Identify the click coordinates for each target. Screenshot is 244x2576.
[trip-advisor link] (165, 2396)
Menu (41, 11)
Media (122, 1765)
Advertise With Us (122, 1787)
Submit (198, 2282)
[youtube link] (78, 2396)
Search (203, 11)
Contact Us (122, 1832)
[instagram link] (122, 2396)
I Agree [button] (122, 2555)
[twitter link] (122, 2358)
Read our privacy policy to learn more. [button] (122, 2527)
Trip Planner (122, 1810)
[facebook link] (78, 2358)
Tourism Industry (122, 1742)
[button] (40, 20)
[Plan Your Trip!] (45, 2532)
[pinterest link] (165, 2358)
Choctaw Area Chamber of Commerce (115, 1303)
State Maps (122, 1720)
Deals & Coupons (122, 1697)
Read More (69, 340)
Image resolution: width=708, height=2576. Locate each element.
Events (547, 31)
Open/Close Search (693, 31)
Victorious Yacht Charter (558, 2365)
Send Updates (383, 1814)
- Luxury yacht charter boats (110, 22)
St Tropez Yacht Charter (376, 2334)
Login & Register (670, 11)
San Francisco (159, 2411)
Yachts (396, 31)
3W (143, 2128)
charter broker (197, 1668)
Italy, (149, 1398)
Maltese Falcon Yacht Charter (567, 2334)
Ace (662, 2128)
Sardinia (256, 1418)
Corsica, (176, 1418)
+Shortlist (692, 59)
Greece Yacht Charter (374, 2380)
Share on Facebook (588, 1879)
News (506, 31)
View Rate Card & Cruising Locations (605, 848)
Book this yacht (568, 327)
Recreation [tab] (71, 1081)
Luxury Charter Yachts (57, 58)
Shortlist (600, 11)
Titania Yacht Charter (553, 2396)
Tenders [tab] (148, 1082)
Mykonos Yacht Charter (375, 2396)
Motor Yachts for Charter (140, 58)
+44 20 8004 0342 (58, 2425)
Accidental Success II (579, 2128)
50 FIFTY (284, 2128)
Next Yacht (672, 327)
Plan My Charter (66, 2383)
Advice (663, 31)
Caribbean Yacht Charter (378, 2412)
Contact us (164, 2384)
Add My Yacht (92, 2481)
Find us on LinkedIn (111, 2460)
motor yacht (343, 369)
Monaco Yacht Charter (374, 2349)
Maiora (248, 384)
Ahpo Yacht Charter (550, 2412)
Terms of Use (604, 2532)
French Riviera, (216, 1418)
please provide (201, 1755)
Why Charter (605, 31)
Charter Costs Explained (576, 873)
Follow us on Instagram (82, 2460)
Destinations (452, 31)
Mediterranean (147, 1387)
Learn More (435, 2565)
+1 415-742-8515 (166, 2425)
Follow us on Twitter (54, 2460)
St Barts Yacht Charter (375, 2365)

What you need to do: In the records above, copy exactly the lines from the one that contains "Follow us on Instagram (82, 2460)" through the last, and nothing else.

Answer to the exercise:
Follow us on Instagram (82, 2460)
Destinations (452, 31)
Mediterranean (147, 1387)
Learn More (435, 2565)
+1 415-742-8515 (166, 2425)
Follow us on Twitter (54, 2460)
St Barts Yacht Charter (375, 2365)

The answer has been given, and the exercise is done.